Getting Our Act Together: A Theory of Collective Moral Obligations

By Anne Schwenkenbecher,

Book cover of Getting Our Act Together: A Theory of Collective Moral Obligations

Why this book?

Neoliberal political economy assumes either a strategic rational actor or an irrational actor who needs to be “nudged” to act rationally. This theory endorses a theory of individualist agency which holds that ultimately all agents must compete against each other. This system of thought emphasizes a lack of alternatives and recommends institutions that accept that actors are narrowly self-interested: people evolved to be machines that survive and propagate. Against this view of human agency, alternative theorists construct theories of action in which individuals can reason together, act in concert, and together be morally accountable. Schwenkenbecher effectively builds this alternative perspective affording possibilities of intentional cooperation and collective moral action.

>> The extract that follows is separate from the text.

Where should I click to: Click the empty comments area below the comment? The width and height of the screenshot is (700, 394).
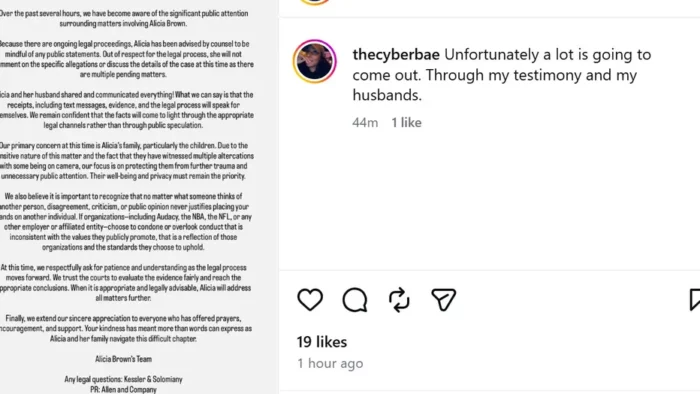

Bourgeois Equality: How Ideas, Not Capital or Institutions, Enriched the World

By Deirdre Nansen McCloskey,

Book cover of Bourgeois Equality: How Ideas, Not Capital or Institutions, Enriched the World

Why this book?

In Bourgeois EqualityMcCloskey presents one of the most intellectually rigorous, and forward-looking critiques of neoliberalism. She identifies that neoliberal institutionalist economists wholly rely on incentives, and material rewards, to incentivize actors to achieve anything. She argues that for the past two centuries of western liberal capitalism, this neoliberal hypothesis for the Great Enrichment of humankind misses on the one hand intrinsic rewards, and on the other hand virtue. She argues that people are motivated by ideals including freedom and dignity. Economists who believe that these can be reduced to rewards that actors can maximize have entirely missed the grandeur of the last two centuries. Hence the neoliberal solution of institutional design with correct incentives overlooks that ideas and virtuous ideals are powerfully transformative and the basis for human progress.

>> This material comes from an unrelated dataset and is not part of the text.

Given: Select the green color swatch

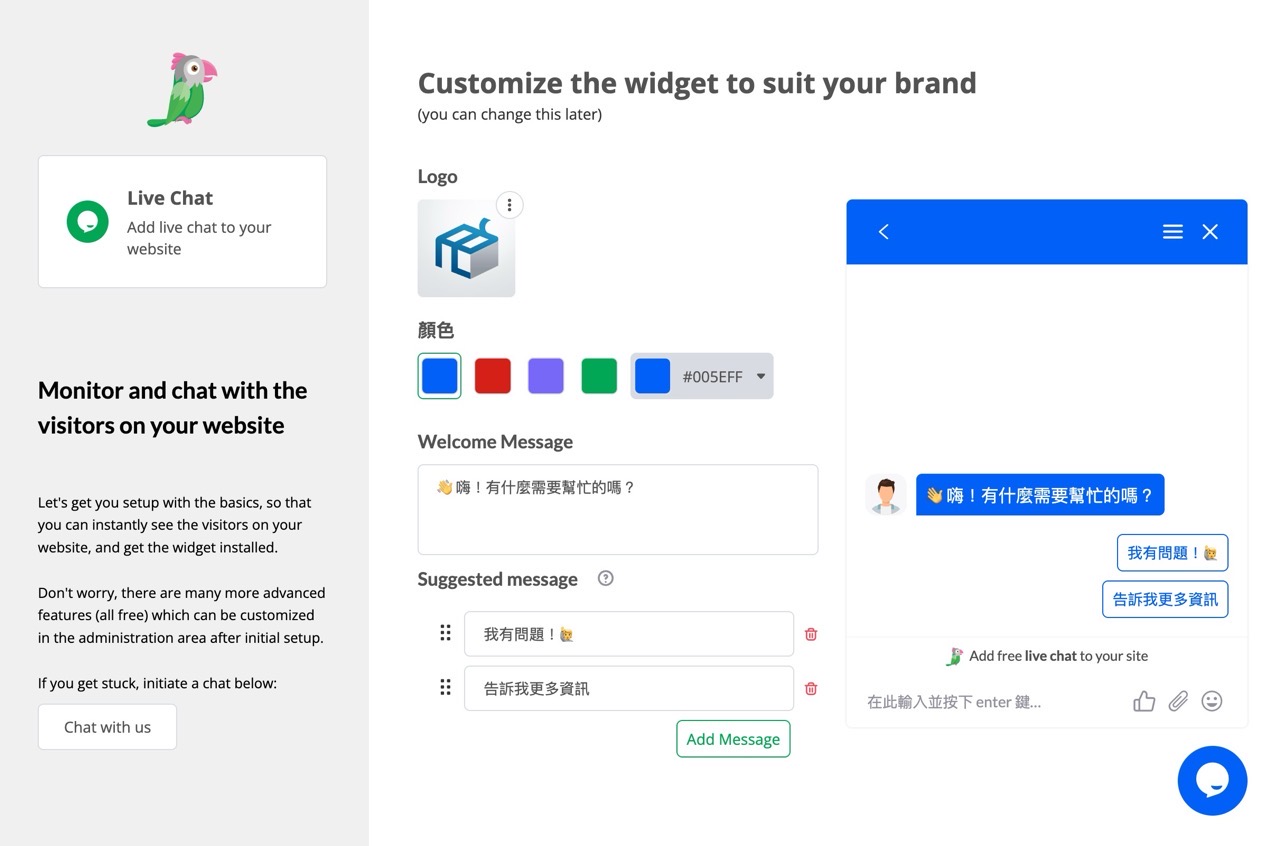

Reclaiming Development: An Alternative Economic Policy Manual

By Ha-Joon Chang, Ilene Grabel,

Book cover of Reclaiming Development: An Alternative Economic Policy Manual

Why this book?

Since John Williamson’s Washington Consensus and the structural adjustment reforms imposed on developing nations as a condition for IMF and World Bank loans, understanding and criticizing neoliberal development economics is important for a balanced perspective on the international political economy. Chang and Grabel perform this task of an incisive yet graspable critique of neoliberal development theory. Importantly they go further and suggest alternative approaches and policies.

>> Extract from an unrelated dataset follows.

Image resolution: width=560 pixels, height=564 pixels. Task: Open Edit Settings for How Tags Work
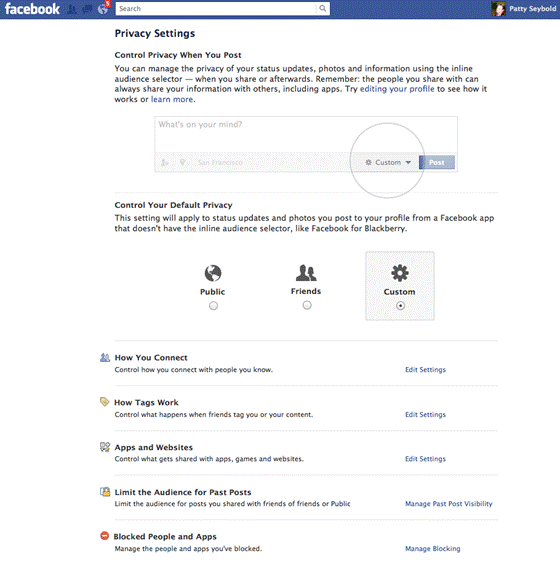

Free: Why Science Hasn't Disproved Free Will

By Alfred R. Mele,

Book cover of Free: Why Science Hasn't Disproved Free Will

Why this book?

In order to be moral and responsible agents, our will must be free in the sense that we make choices animated by our individual consciences. Much of the neoliberal consumer world uses big data sets and our personalized digital fingerprints in order to cater to our every wish and desire, and to sell merchandise. Research shows that individuals disregard ethical responsibility when they believe that humans are not free, and that we are instead governed by innate drives and biological functions. Mele challenges recent research that uses cognitive science to argue that the human will is not free and instead exists as an illusion. This book provides a deep analysis of why we have grounds to be confident that we can act freely, governed by our internal beliefs, commitments, and goals.